Philippines’ renewable energy for takeoff as coal faces termination

Almost 1,500 MW of wind and solar are now in operation, along with 655 MW of solar that secured financing.

A list of planned coal projects dwindles in the Philippines, the Institute of Energy Economics and Financial Analysis (IEEFA) reported.

In the report, IEEFA enumerated: Meralco and Semirara Mining Corporation cancelled their proposed 700-megawatt (MW) coal plant in Calaca, Batangas, November 20200; five months later, a joint venture of Meralco and Aboitiz Corporation announced that its proposed 660-MW coal plant in Subic, Zambales was cancelled; and Meralco now explores replacing its proposed 1200-MW Atimonan One coal project with a natural gas facility after struggling to find financing.

The country’s energy sector is on the edge of rapid change, with a renewable energy industry poised for takeoff, and fossil fuels struggling to maintain relevance. Pressures on policymakers to accelerate the clean energy transition are made by local activists so progress on energy and climate goals will be achieved.

As the Philippines is located in the Pacific Typhoon Belt and the Ring of Fire, the country is terribly susceptible to increasingly persistent and severe natural disasters. The slow onset of climate events such as the rise of sea level and drought also impacts the state. 

Whilst coal still contributes 57% of the country’s power when the Renewable Energy Act was passed, the government maintains an ambitious national target of 35% share of clean energy in the generation mix by 2030. As of date, domestically produced natural gas is responsible for 19% of the country’s power, renewables for 21% which includes only 2% from variable renewables like wind and solar. 

The government’s national target for clean energy will require an additional 20GW of renewables. During the Paris Agreement in April, the country pledged in its Nationally Determined Contribution to reduce its greenhouse gas emissions by 75% by 2030, though it will be largely contingent on external financing availability. 

The government announced a moratorium on new coal-fired power plants in October 2020 which left the door slightly open for coal projects already underway. Domestic conglomerates such as Ayala Corporation and San Miguel Corporation also withdraw in backing new coal projects. 

This further results in financiers becoming increasingly wary of exposure to stranded assets. Rizal Commercial Banking Corporation became the first domestic bank to exit coal financing in December 2020 after the Bank of Philippine Islands committed that by 2026, it will cut its coal exposure in half. Nevertheless, the government considers innovative financing mechanisms to acquire old and underutilized coal assets in Mindanao with intention of stopping the projects permanently. 

The economic reality that coal-fired power plants increase the risk for investors and subject consumers to high cost, drives the shift from coal.

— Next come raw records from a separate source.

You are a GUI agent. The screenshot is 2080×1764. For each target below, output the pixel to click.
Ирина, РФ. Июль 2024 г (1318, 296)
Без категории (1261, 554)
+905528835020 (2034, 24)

An average Filipino household pays around $0.189 (PHP 9.5) per kilowatt-hour, which is the highest rate in Southeast Asia.

The country’s renewable energy is preparing to soar. Almost 1,500 MW of wind and solar are now in operation, along with 655 MW of solar that secured financing. According to official figures, an increase of 17,379MW of wind and solar are in earlier stages of development.

Although there have been delays in the new regulatory incentives for variable wind and solar power, the government plans to hold an auction in October to engage clean energy investments and considers increasing the country’s Renewable Portfolio Standard, which requires large power off-takers to procure an increasing share of renewable energy. This could result in at least 56% of the country’s energy mix coming from renewables by 2040, limiting the need for large, baseload fossil fuel power plants.